現在所属している職場で実施されている防災訓練の内容は、「避難動線の確認」が69.8%で最多だった。次いで「災害をシミュレーションしての館内放送」が59.9%、「初期消火訓練」が45.3%、「消火器を使用しての実習」が36.0%と続いた。消火訓練や避難訓練を中心とした、従来型の内容を継続している企業が多い傾向が見られる。
職場で災害が発生した場合の安否確認方法について「取り決めがある」と回答した割合は、前回の50.7%から74.5%へと大幅に上昇した。避難場所の位置を認識している割合も、前回の52.8%から71.5%へと伸びており、制度面や情報共有の整備が進んでいる様子がうかがえる。

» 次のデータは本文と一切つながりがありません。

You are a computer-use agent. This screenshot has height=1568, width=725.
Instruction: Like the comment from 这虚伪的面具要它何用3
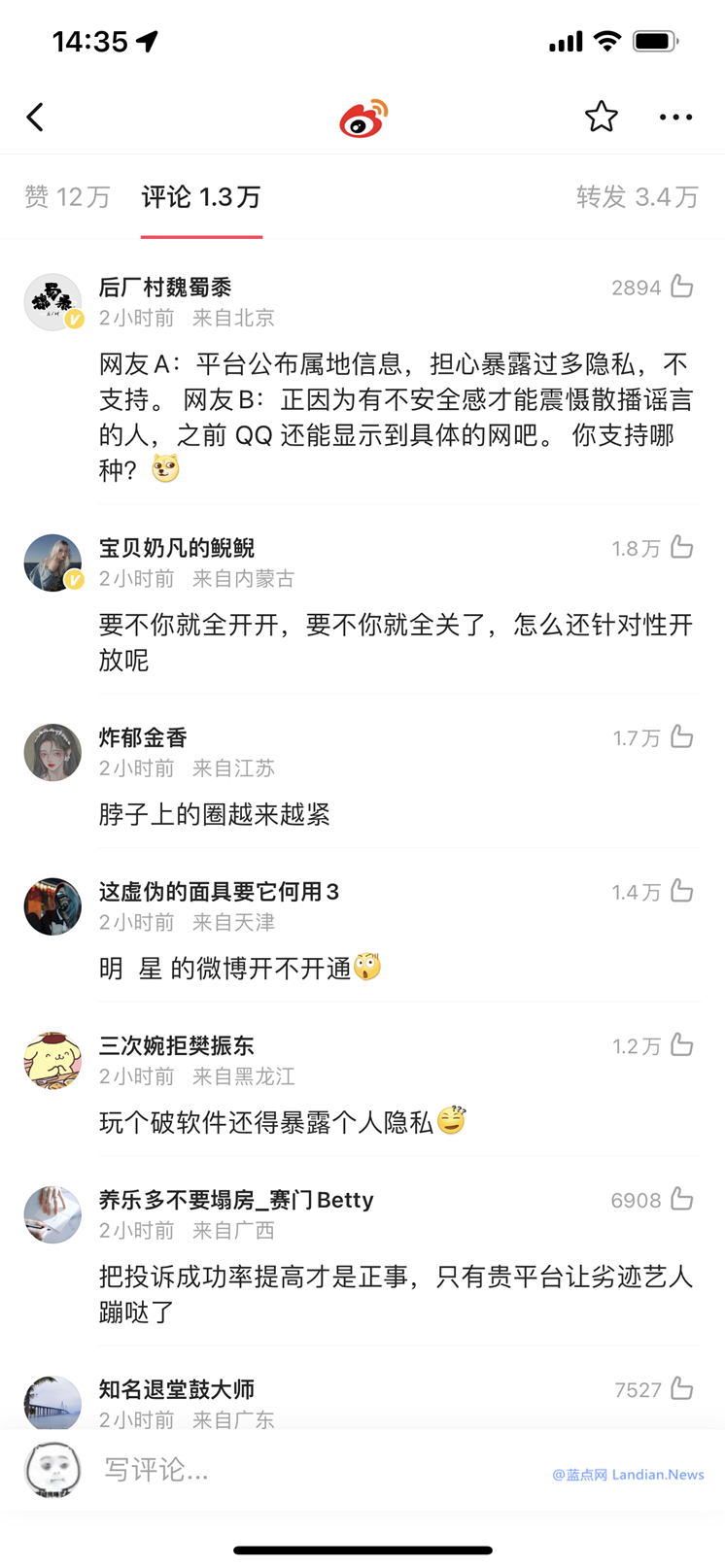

その一方で、職場で災害が起きた場合に、防災訓練で学んだ内容を「かなり生かせる」と感じている割合は21.3%にとどまった。「少し生かせる」は58.6%で、訓練の実施率や参加率が上昇している一方、実効性に対する評価が高いとは言い切れない結果となった。
防災訓練が生かせないと感じている点として最も多かったのは「(防災訓練が)形式だけになっている」で45.2%だった。次いで「説明のみのため、実際のリスクを想像しづらい」が19.6%、「火災・地震など一部の災害にしか対応していない」が19.0%と続いた。訓練参加者からは、想定外の事態にも自発的に対応できる、より実践的な訓練を求める声が上がっている。
調査は、一般企業に就業し、週3回以上出社している全国の20歳以上を対象にインターネットで実施した。期間は2025年12月11〜12日、有効回答数は533人だった(調査機関の判断により、福井県・石川県・富山県・新潟県は調査対象外)。